Directions for this task. Pull out every line below holding the word "Given".

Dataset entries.
►

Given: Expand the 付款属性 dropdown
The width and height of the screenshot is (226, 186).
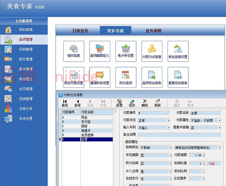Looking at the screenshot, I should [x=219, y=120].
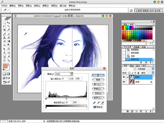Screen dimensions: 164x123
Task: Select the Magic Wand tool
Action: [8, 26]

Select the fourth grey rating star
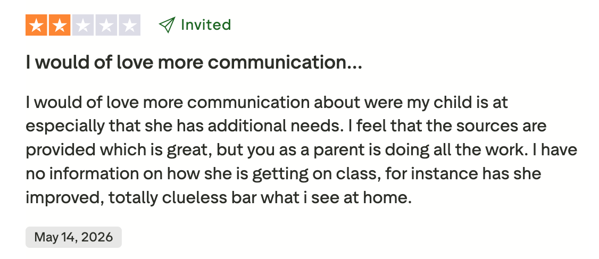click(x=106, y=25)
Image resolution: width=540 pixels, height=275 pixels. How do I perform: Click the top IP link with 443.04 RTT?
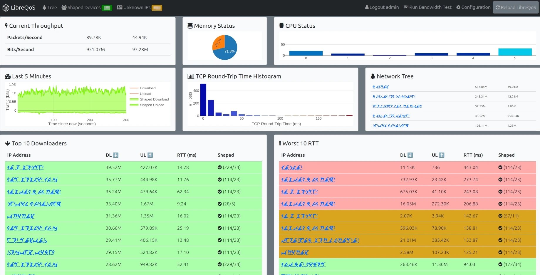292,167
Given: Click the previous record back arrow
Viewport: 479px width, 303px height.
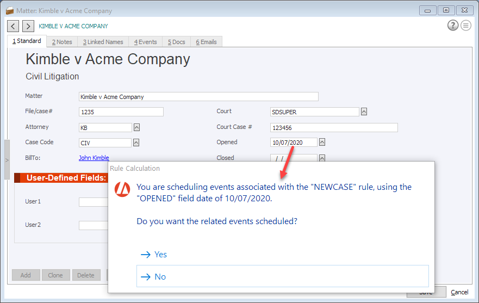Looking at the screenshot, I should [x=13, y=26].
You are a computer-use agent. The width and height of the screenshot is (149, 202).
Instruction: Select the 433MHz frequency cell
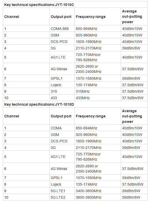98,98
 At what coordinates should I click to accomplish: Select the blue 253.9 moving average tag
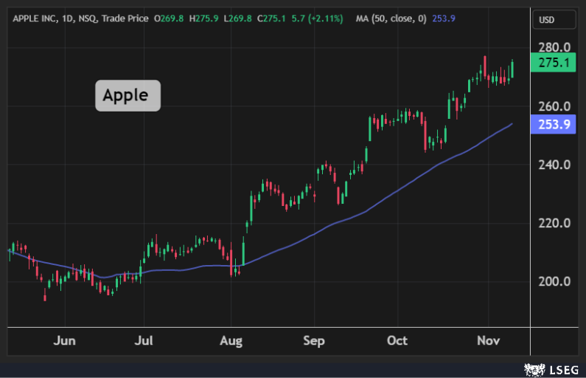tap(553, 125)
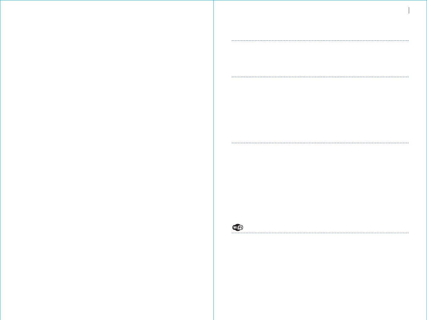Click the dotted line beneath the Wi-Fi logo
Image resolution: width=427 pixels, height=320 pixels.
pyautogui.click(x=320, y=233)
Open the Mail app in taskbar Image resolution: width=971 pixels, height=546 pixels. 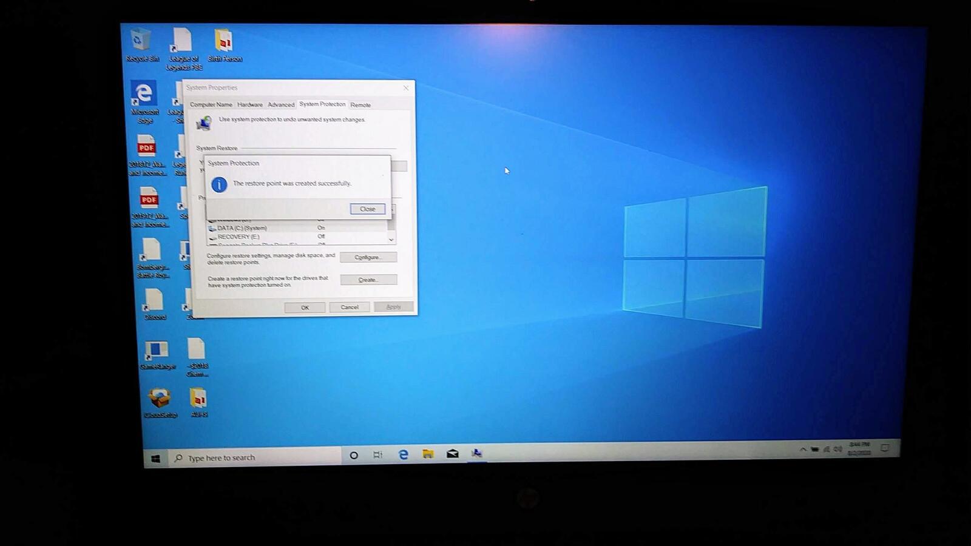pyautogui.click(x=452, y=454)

◄
►

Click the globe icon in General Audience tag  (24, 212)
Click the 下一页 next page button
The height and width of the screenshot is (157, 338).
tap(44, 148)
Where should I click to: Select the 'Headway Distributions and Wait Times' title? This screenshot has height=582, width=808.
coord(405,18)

◄

Answer.
Given: Expand the 付款属性 dropdown
Given: Click the previous record back arrow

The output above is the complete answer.